* Task statement *
Beginning with the line where "Click the Date/Time row in the tooltip" appears, retype every remaining line of the data below, both the first and last included.

* Source material *
⟨

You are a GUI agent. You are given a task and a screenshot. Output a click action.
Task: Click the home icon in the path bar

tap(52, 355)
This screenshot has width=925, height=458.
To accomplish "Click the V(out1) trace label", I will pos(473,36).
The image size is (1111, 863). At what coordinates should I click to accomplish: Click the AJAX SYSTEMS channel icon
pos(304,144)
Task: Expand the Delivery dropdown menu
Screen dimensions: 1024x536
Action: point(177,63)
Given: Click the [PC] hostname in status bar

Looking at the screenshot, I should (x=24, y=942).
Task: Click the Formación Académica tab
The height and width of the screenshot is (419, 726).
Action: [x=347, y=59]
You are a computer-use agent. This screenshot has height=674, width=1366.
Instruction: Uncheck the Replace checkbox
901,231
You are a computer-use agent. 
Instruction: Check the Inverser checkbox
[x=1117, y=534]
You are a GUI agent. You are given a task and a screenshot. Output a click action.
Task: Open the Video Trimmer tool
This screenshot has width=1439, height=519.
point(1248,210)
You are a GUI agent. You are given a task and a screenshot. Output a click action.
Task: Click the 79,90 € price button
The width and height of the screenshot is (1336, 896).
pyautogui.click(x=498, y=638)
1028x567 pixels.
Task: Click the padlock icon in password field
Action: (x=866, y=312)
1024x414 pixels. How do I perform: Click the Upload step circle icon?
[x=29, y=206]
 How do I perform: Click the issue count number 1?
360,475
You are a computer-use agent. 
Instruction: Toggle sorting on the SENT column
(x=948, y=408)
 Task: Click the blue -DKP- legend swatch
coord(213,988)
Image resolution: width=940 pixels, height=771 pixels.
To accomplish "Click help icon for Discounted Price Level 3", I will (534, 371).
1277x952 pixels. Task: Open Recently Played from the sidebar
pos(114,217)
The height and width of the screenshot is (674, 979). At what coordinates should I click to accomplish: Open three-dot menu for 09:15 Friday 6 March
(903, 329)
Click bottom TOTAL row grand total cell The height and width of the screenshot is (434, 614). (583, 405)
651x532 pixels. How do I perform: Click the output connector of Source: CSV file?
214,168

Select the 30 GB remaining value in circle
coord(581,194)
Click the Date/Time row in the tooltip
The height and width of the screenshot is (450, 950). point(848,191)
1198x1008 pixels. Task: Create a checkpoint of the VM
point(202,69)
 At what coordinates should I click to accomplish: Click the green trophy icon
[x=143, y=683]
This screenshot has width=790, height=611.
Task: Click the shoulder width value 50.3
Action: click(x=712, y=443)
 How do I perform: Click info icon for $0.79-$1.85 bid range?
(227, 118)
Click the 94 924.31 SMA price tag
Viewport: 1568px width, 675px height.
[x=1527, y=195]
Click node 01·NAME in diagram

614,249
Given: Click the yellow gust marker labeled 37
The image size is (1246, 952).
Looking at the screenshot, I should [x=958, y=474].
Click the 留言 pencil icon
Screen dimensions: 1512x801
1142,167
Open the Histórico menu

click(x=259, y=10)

⟩

* Solution for this problem *
Click the Date/Time row in the tooltip
The height and width of the screenshot is (450, 950). point(848,191)
1198x1008 pixels. Task: Create a checkpoint of the VM
point(202,69)
 At what coordinates should I click to accomplish: Click the green trophy icon
[x=143, y=683]
This screenshot has width=790, height=611.
Task: Click the shoulder width value 50.3
Action: click(x=712, y=443)
 How do I perform: Click info icon for $0.79-$1.85 bid range?
(227, 118)
Click the 94 924.31 SMA price tag
Viewport: 1568px width, 675px height.
[x=1527, y=195]
Click node 01·NAME in diagram

614,249
Given: Click the yellow gust marker labeled 37
The image size is (1246, 952).
Looking at the screenshot, I should [x=958, y=474].
Click the 留言 pencil icon
Screen dimensions: 1512x801
1142,167
Open the Histórico menu

click(x=259, y=10)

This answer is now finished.